Immune infiltration analysis
The ESTIMATE algorithm was utilized to compute immune and stromal scores for CRC samples. We leveraged the GSVA package in R to perform single-sample gene set enrichment analysis (ssGSEA), aiming to explore literature-supported associations between SPOCD1 and the hallmark gene signatures of 24 distinct immune cell types (Bindea et al., 2013). The CIBERSORT was also applied to examine the link between C1orf198 and infiltering immune cells. Spearman’s correlation analysis was conducted to examine the association between C1orf198 expression levels and the degrees of immune cell infiltration. Differences in immune cell composition across the low- and high-expression groups of C1orf198 were evaluated using the Wilcoxon rank-sum test.
Statistical methods
Data from TCGA were analyzed using R (v4.2.1; R Core Team, 2022). To compare C1orf198 expression levels between tumor and normal tissues, Wilcoxon rank-sum tests (for independent samples) and signed-rank tests (for paired samples) were applied.
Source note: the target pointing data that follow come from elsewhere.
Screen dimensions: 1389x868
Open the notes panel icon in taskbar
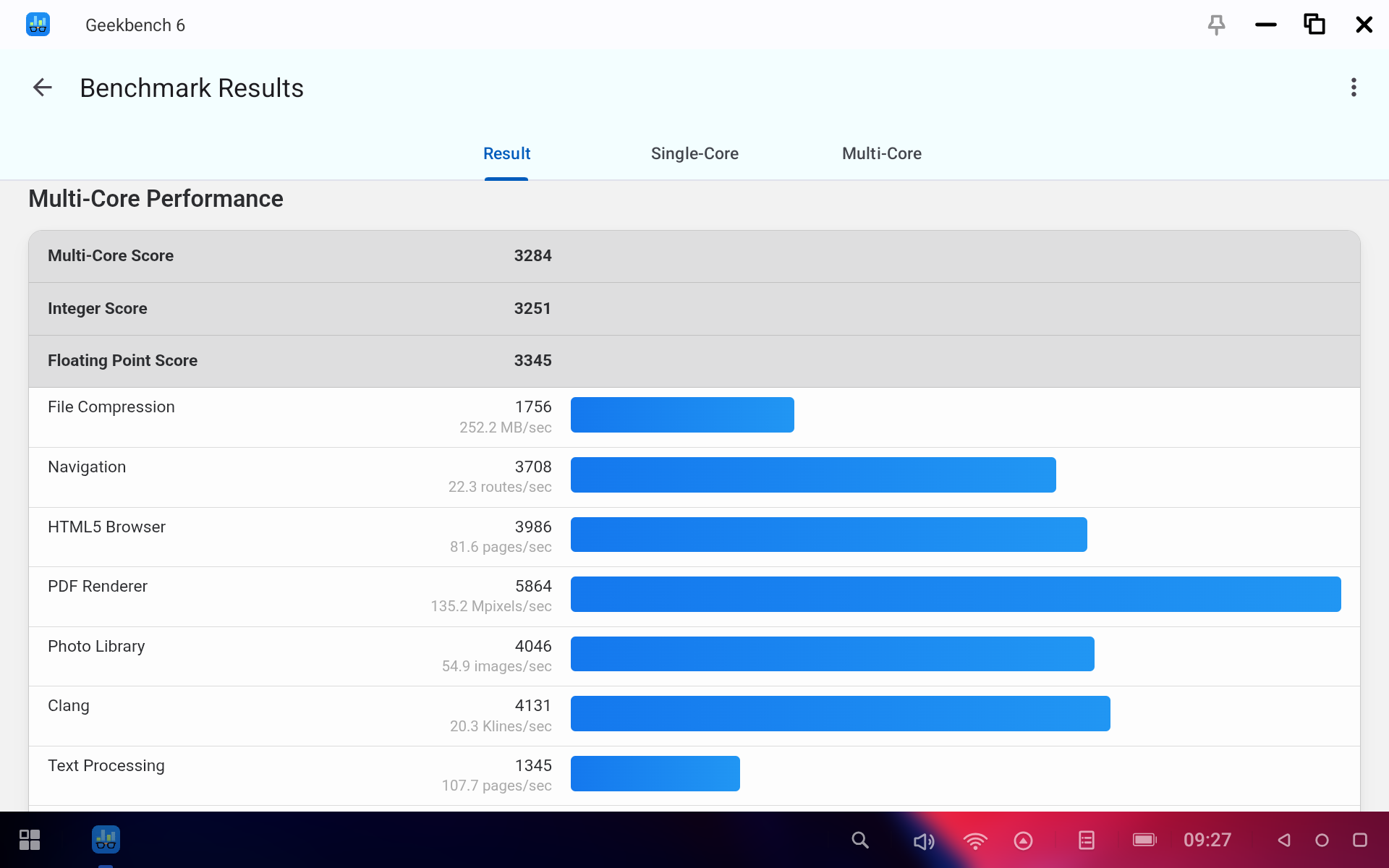click(1086, 840)
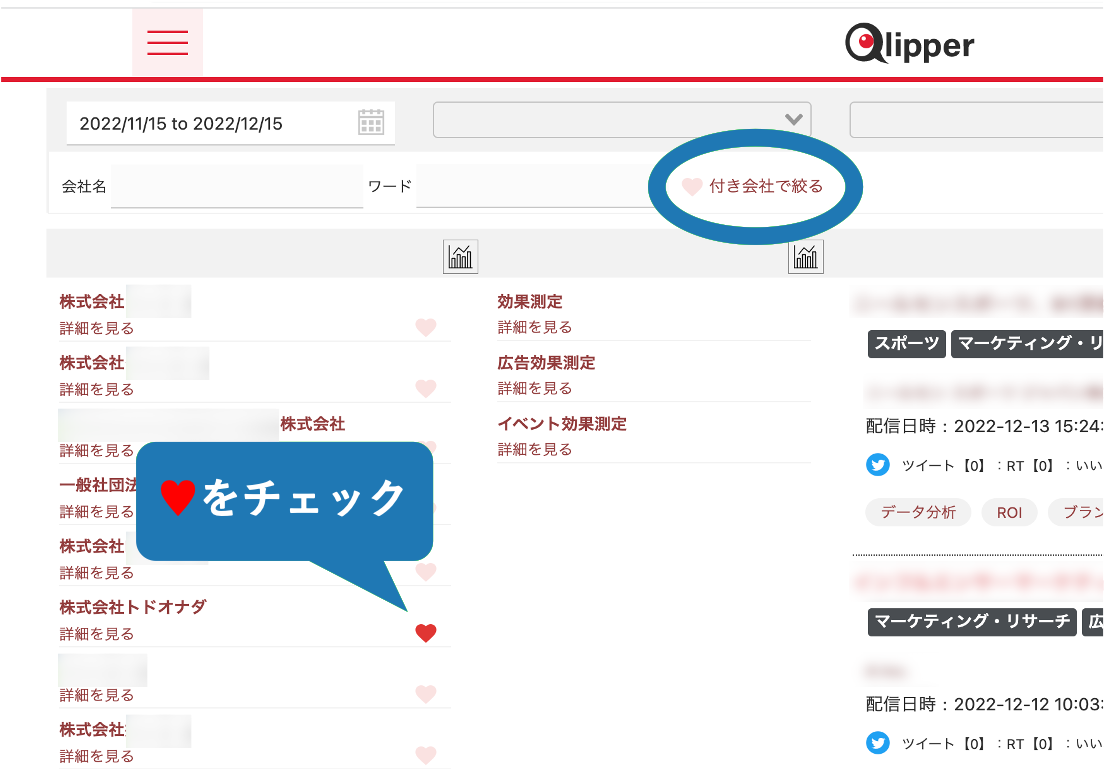Click the Twitter icon on the 2022-12-13 article
Screen dimensions: 1104x770
click(x=878, y=465)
Associations between C1orf198 expression and clinicopathological characteristics were evaluated using Welch’s one-way ANOVA, followed by Bonferroni post-hoc tests for multi-group comparisons (or t-tests for two-group analyses). Pearson’s chi-square test was used to assess correlations between C1orf198 expression and clinical factors, with Fisher’s exact test employed for small sample sizes to ensure analytical validity.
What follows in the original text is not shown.